Challenge 1
Resize the listing, starting at the line that contains "Where should I click to: Click the upper" and ending after the line that contains "coord(330,169)". Give only those lines again, requests included, with every coordinate in the answers multiplied by 0.8 and rounded to the nearest whole number, halves rounded up.

Given passage
(begin)

Issue (i): Whether advertisement, business promotion and commission expenses incurred by a real estate developer following the Project Completion Method were allowable as revenue expenditure or required to be capitalised as work-in-progress.
Analysis: Under Accounting Standard 2, only costs incurred in bringing inventories to their present location and condition form part of inventory cost, while selling and distribution costs and administrative overheads that do not contribute to such condition are excluded. Expenses incurred for business promotion, advertising and commission to agents are promotional in nature and do not directly create or improve the inventory, nor do they bring the project inventory to its present location and condition. Such expenditure is therefore revenue in nature even where revenue recognition is deferred under the Project Completion Method.
Conclusion: The advertisement, business promotion and commission expenses were allowable as revenue expenditure and were not required to be capitalised as work-in-progress.
Issue (ii): Whether loan processing charges and security expenses were project-specific costs forming part of work-in-progress.

(end)

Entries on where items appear

(begin)

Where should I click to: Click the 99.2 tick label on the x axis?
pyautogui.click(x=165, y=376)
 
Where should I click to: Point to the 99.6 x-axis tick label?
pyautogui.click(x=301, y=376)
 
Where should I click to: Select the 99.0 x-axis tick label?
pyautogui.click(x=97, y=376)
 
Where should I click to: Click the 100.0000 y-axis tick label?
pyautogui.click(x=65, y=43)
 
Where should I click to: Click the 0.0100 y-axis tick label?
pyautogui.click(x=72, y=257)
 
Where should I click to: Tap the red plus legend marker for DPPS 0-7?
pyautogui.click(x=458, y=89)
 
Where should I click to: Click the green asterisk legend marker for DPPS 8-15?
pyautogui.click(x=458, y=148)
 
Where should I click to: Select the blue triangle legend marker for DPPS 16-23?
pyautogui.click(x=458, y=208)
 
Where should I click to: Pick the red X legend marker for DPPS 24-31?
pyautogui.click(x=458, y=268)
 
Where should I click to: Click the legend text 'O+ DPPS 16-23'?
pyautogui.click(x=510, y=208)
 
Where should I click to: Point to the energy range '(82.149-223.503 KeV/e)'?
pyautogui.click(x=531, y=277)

(end)
(begin)

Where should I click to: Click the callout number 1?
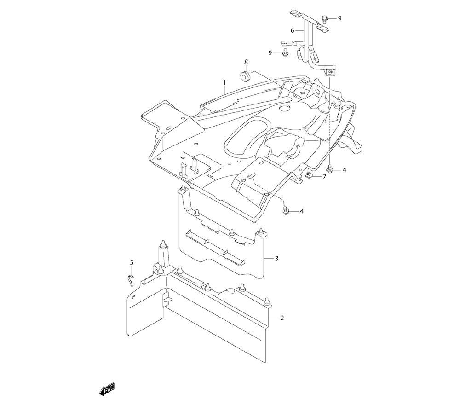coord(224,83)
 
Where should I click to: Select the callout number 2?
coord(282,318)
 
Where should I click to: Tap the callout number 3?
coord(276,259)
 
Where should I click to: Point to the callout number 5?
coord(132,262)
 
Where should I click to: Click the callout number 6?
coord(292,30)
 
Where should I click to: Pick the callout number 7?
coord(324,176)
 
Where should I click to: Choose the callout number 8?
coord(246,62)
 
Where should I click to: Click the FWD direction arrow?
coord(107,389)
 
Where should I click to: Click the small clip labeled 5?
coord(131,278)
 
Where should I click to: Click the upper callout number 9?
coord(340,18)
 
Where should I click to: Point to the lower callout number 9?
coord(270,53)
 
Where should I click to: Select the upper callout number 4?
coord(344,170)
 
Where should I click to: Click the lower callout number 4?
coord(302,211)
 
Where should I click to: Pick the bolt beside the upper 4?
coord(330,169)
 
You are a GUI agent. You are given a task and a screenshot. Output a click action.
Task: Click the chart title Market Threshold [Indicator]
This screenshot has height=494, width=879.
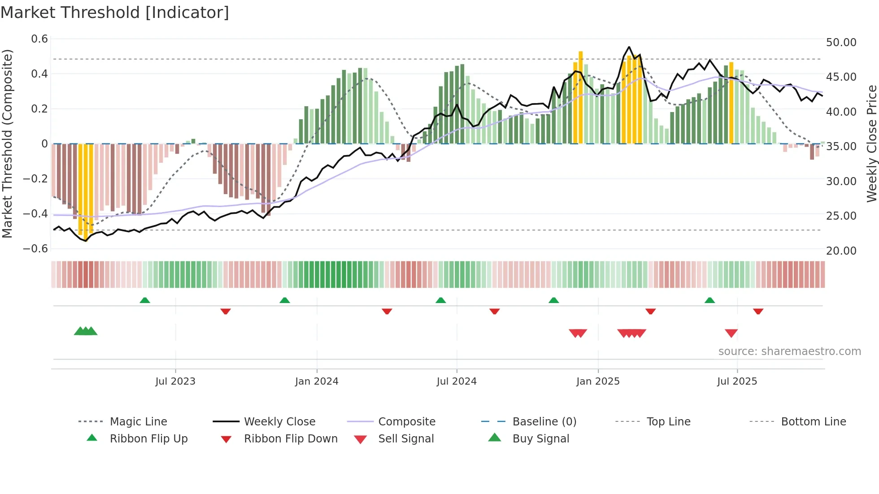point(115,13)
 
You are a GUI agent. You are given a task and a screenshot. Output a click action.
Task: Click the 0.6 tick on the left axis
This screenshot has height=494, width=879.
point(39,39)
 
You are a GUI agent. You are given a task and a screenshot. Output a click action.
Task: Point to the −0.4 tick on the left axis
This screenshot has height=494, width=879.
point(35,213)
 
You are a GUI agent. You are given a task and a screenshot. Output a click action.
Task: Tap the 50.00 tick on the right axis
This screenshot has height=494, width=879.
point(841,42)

(end)
(begin)

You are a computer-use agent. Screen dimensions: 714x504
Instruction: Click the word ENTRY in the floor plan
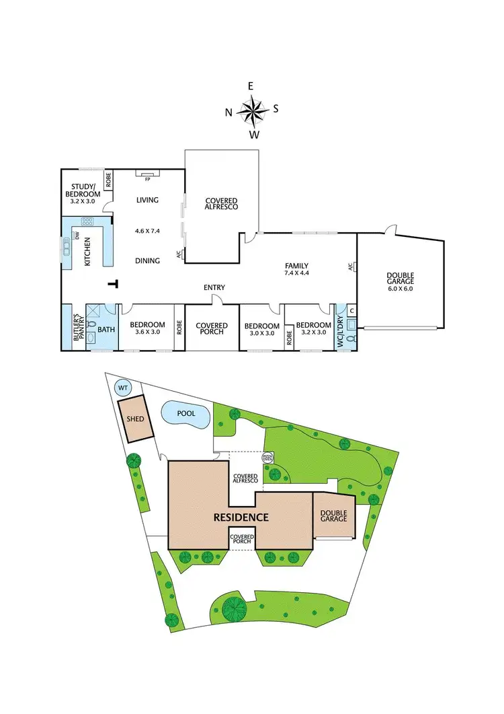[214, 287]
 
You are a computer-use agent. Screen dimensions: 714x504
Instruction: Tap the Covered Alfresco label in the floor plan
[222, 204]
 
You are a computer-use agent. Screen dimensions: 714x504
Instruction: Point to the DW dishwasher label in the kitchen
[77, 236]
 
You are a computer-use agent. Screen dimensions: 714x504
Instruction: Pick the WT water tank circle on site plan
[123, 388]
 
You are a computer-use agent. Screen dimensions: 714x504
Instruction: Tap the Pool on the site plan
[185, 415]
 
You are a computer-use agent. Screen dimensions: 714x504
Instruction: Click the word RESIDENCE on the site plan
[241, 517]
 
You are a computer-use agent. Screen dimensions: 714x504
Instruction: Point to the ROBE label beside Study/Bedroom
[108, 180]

(end)

Challenge 2
Continue the passage on the real estate developer's expenses from the point where it stops.

Response 1
Where should I click to: Click the upper callout number 9?
coord(272,14)
 
Where should I click to: Point to the lower callout number 9?
coord(216,42)
 
Where should I click to: Select the upper callout number 4?
coord(275,136)
 
Where should I click to: Click the lower callout number 4?
coord(242,169)
 
Where should I click to: Pick the bolt beside the upper 4?
coord(264,135)

Response 2
Analysis: Costs that are directly attributable to the project and necessary for bringing the inventory to its present location and condition are includible in work-in-progress. Loan processing charges and security expenses, on the facts recorded, were project-specific and directly connected with the ongoing development activity. They therefore fell within the cost base of the project inventory under the applicable accounting principles.
Conclusion: The loan processing charges and security expenses were correctly capitalised as work-in-progress.
Final Conclusion: The appeal was partly allowed by deleting the capitalisation of promotional expenses while sustaining capitalisation of project-specific expenses.
Ratio Decidendi: In real estate projects following the Project Completion Method, expenses that are promotional or otherwise unrelated to bringing inventory to its present location and condition remain revenue expenditure, whereas costs directly attributable to the project are to be included in work-in-progress.